-- Provided records follows --

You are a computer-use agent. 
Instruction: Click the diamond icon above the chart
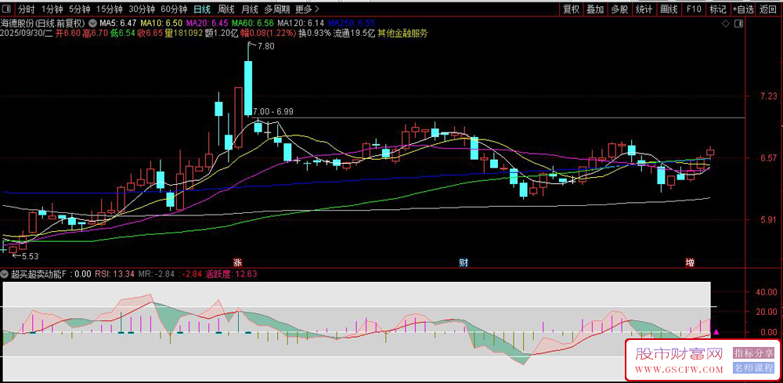pyautogui.click(x=726, y=24)
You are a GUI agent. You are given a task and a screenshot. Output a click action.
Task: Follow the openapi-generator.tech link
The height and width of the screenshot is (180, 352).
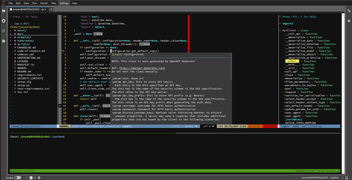(x=142, y=68)
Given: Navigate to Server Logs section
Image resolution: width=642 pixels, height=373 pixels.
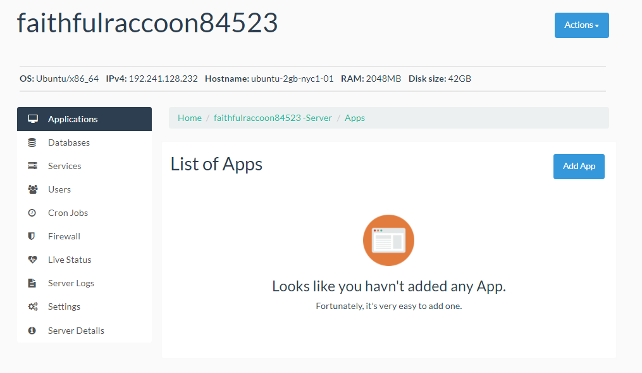Looking at the screenshot, I should [x=71, y=283].
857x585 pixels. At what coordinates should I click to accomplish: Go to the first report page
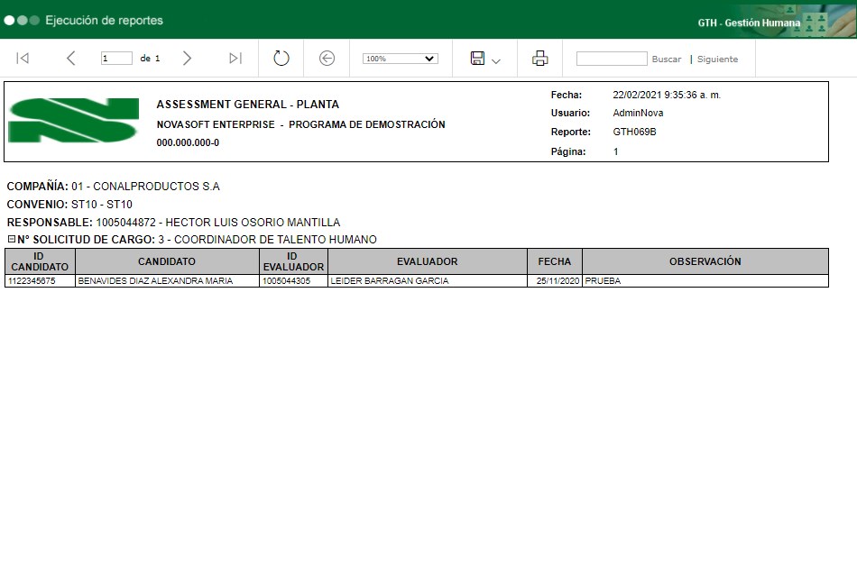[x=23, y=59]
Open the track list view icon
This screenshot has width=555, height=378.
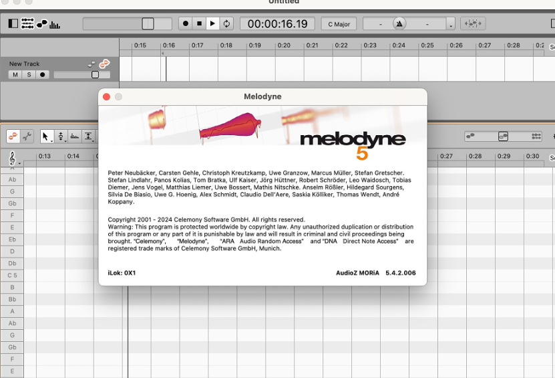click(27, 24)
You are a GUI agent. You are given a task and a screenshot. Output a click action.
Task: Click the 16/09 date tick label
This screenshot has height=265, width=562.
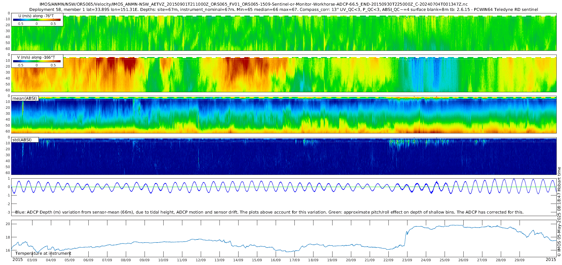tap(276, 260)
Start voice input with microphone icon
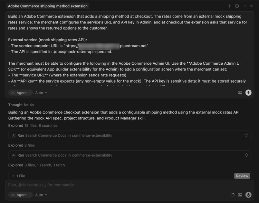This screenshot has width=259, height=203. pyautogui.click(x=248, y=195)
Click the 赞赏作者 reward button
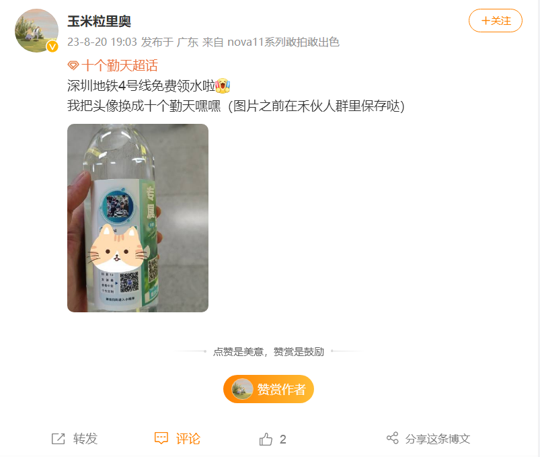This screenshot has width=540, height=457. tap(268, 389)
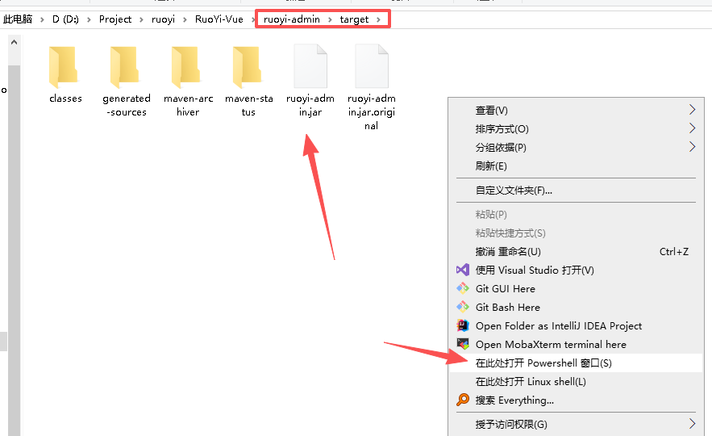Select the generated-sources folder icon

coord(126,67)
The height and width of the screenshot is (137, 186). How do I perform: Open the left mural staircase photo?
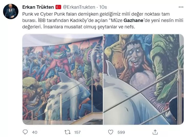coord(63,79)
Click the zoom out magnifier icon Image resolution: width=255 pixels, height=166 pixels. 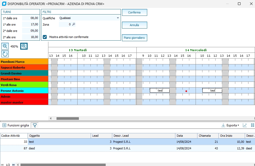(x=5, y=46)
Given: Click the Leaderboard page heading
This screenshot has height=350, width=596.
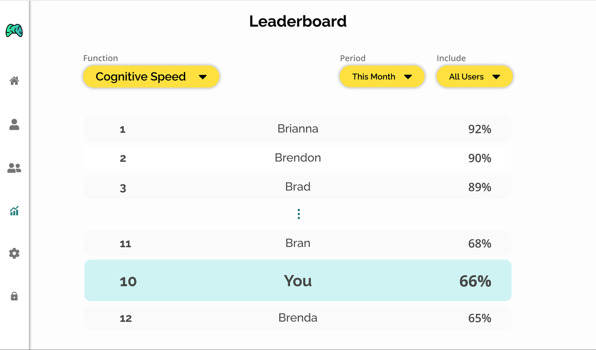Looking at the screenshot, I should pyautogui.click(x=298, y=21).
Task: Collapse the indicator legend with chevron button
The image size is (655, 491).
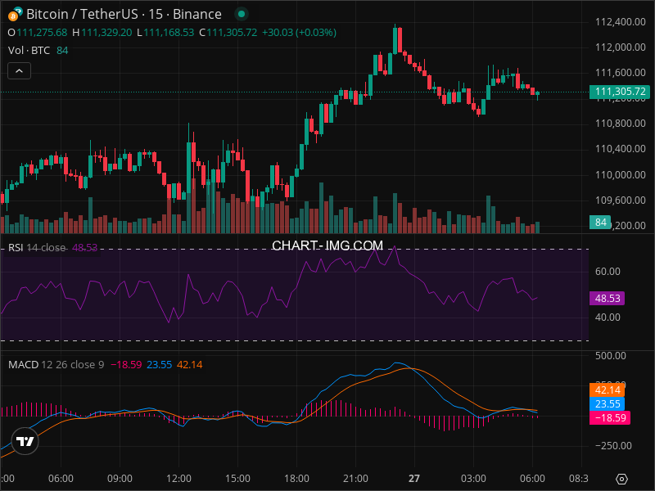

-- Provided records concluded --

How to complete this task — Repeat word for word the lines above, from the first entry through the line containing "Task: Follow the openapi-generator.tech link", with both ends kept and the pictures dropped.

Solution —
You are a computer-use agent. 
Instruction: Click the diamond icon above the chart
pyautogui.click(x=726, y=24)
You are a GUI agent. You are given a task and a screenshot. Output a click action.
Task: Follow the openapi-generator.tech link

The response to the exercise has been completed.